Check each line of the listing below for the string "this", and give only how many lines hold it.

+++ Given records

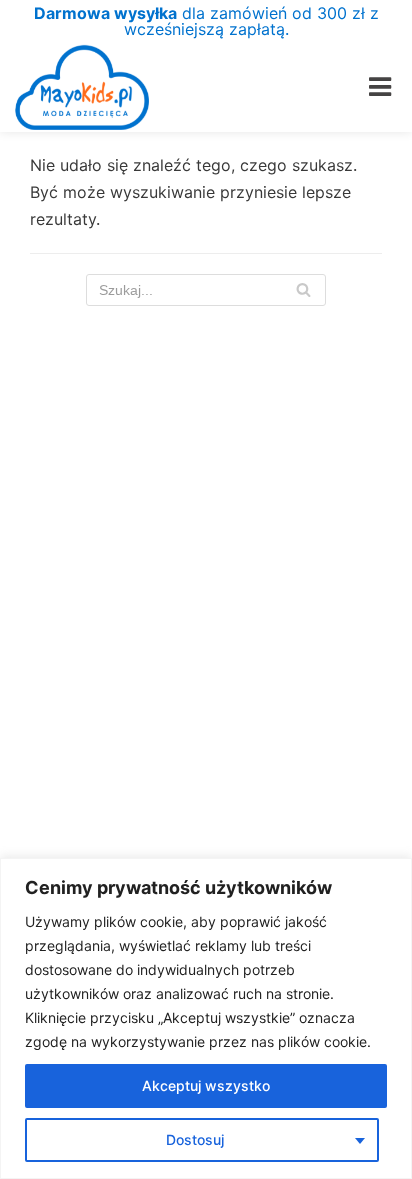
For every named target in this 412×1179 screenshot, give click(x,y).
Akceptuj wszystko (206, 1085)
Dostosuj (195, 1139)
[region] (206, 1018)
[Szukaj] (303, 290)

++++++
+++ Given records

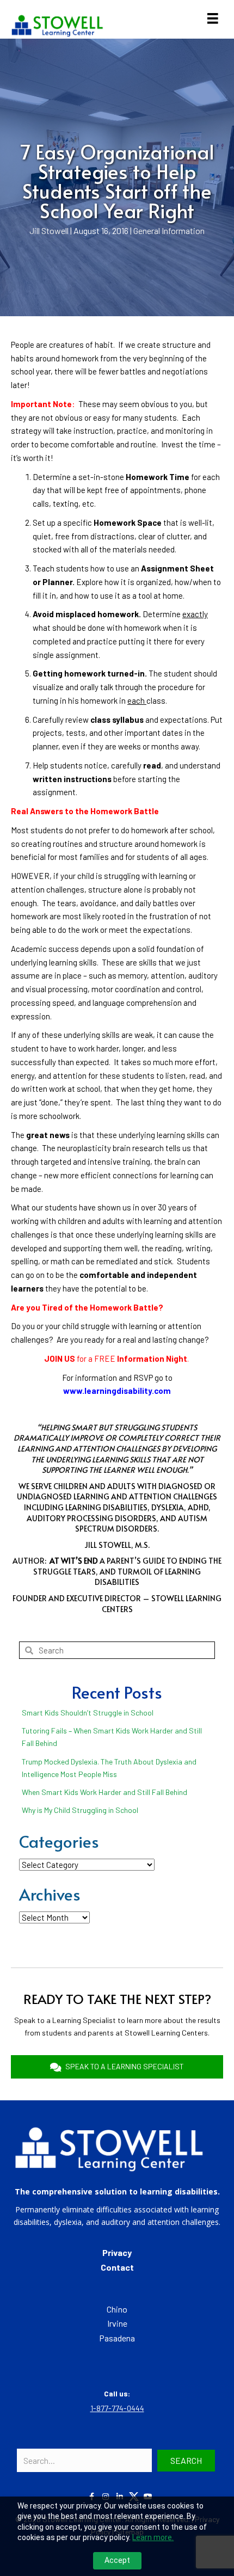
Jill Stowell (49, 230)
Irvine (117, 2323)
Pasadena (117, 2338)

++++++
+++ Given records

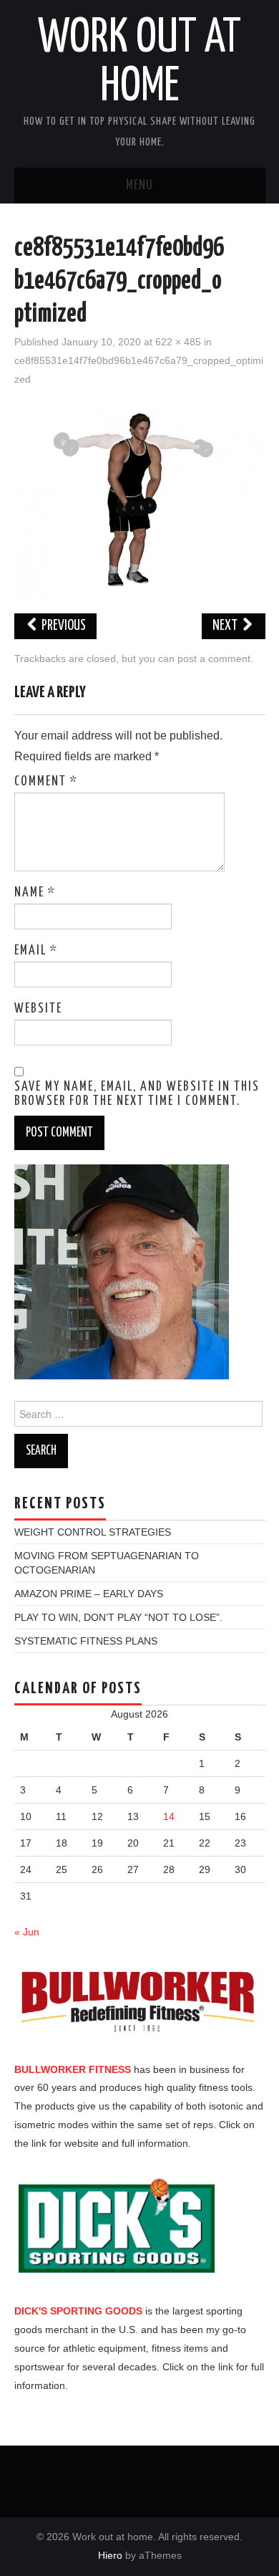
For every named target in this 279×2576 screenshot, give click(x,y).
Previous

++++++

● The completed task: 2